# Counting Algorithm

The Illumina miRNA sequencing fastqs are uploaded to either BSSH or ICA, where reads are processed through the following steps in the DRAGEN miRNA app:

1. **Calibration of miRBase entries**\
   For miRNA entries with identical or nearly identical sequences in the miRBase mature database, manual calibration is performed. A combined entry is generated for each overlapping miRNA set. For instance, the sequence of *hsa-miR-151b* is entirely contained within *hsa-miR-151a-5p*; therefore, the resulting entry is reported as *hsa-miR-151b/151a-5p*.
2. **Adapter and quality trimming**\
   Reads are processed with *cutadapt* ([documentation](https://cutadapt.readthedocs.io/en/stable/guide.html)) to remove 3′ adapters (AACTGTAGGCACCATCAAT) and low-quality bases.
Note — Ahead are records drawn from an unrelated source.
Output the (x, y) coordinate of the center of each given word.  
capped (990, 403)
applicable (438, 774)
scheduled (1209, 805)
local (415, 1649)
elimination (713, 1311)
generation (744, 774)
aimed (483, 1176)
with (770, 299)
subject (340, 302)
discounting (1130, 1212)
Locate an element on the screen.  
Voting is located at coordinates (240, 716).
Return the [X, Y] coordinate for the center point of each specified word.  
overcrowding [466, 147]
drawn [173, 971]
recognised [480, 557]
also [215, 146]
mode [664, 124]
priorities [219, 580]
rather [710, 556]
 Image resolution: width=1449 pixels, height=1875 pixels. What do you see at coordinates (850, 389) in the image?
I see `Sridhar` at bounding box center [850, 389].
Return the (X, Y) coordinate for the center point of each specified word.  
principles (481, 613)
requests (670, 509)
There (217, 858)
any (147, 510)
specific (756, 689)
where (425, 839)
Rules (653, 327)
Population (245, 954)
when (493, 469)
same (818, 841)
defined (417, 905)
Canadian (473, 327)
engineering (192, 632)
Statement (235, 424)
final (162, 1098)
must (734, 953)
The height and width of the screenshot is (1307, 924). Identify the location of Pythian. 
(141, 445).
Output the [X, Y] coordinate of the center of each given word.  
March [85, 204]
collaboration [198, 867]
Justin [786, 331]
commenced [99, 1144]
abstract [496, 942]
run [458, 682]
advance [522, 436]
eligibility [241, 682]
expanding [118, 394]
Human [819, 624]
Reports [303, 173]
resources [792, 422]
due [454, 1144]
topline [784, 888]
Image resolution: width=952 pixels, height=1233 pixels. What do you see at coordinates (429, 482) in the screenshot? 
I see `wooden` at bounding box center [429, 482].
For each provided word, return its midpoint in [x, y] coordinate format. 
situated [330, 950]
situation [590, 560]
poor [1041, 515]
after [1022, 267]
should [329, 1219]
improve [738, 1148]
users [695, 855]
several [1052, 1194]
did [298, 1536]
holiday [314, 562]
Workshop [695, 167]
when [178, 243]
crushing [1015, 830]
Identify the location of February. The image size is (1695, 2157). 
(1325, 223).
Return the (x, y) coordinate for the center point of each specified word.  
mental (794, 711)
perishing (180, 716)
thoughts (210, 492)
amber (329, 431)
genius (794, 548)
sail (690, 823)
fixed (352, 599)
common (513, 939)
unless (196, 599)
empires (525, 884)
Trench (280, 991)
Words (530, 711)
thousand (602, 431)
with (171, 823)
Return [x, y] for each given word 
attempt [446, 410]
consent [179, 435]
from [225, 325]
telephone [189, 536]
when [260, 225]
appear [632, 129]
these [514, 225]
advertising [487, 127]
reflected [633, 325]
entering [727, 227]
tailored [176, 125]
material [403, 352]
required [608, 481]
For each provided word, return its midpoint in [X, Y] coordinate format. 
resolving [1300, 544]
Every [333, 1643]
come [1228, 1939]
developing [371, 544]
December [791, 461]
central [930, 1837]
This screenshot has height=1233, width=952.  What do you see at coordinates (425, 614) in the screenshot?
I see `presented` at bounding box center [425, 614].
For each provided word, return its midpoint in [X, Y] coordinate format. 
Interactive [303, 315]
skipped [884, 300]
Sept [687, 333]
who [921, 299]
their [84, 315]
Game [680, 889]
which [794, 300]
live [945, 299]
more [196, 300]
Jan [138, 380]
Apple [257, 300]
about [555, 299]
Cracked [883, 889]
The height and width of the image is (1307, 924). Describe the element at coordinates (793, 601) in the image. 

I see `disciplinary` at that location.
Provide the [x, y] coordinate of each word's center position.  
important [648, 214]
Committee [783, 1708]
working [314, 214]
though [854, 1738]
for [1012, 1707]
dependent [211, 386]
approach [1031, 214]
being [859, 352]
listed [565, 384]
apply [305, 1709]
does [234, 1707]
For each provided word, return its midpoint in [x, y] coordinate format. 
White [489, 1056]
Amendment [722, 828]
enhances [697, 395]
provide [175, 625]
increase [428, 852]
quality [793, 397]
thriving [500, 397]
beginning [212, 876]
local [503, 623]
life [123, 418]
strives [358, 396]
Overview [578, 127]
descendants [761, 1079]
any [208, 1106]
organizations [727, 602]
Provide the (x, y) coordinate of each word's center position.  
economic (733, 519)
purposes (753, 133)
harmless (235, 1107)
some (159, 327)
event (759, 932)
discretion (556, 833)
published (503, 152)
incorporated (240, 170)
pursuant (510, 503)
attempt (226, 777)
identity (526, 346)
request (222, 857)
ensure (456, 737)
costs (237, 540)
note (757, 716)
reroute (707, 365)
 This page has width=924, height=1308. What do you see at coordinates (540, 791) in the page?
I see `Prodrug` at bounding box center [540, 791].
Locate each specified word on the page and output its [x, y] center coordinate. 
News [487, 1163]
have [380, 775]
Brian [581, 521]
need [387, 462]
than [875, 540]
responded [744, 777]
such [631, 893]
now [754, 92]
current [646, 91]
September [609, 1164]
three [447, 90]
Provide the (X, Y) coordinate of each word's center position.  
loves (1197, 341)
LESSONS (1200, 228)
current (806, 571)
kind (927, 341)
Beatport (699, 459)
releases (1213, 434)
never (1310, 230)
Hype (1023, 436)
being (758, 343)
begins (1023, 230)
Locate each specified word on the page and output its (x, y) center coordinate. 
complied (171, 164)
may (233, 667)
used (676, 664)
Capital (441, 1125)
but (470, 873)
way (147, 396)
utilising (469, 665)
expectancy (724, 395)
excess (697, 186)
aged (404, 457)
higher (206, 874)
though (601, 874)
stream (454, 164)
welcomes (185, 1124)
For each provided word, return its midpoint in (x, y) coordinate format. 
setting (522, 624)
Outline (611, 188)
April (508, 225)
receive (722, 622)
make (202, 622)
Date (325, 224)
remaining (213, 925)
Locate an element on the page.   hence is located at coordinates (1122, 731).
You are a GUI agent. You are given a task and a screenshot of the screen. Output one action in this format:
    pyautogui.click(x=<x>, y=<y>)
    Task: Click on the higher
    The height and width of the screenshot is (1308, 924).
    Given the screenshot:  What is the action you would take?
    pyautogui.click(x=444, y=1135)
Reads lacking adapter sequences are separately tallied as *no\_adapter\_reads*.
3. **Insert and UMI identification**\
   After trimming, insert and UMI sequences are extracted. Reads with inserts shorter than 16 bp (*too\_short\_reads*) or UMIs shorter than 10 bp (*UMI\_defective\_reads*) are discarded.
4. **Insert sequence alignment**\
   A unique sequence set is generated across all samples within a submitted job. Insert sequences are annotated using a sequential alignment strategy with *bowtie* (bowtie-bio.sourceforge.net). Alignments proceed in the following order:

   * Perfect match to miRBase mature
   * miRBase hairpin
   * Noncoding RNA, mRNA, otherRNA
   * Secondary alignment to miRBase mature (allowing up to two mismatches)

   At each step, only unmapped sequences are passed forward. Read counts are reported per RNA category (e.g., *miRNA\_Reads, hairpin\_Reads, piRNA\_Reads, tRNA\_Reads, rRNA\_Reads, mRNA\_Reads*). miRBase is used for miRNAs (v21 or v22), while piRNABank is referenced for piRNAs.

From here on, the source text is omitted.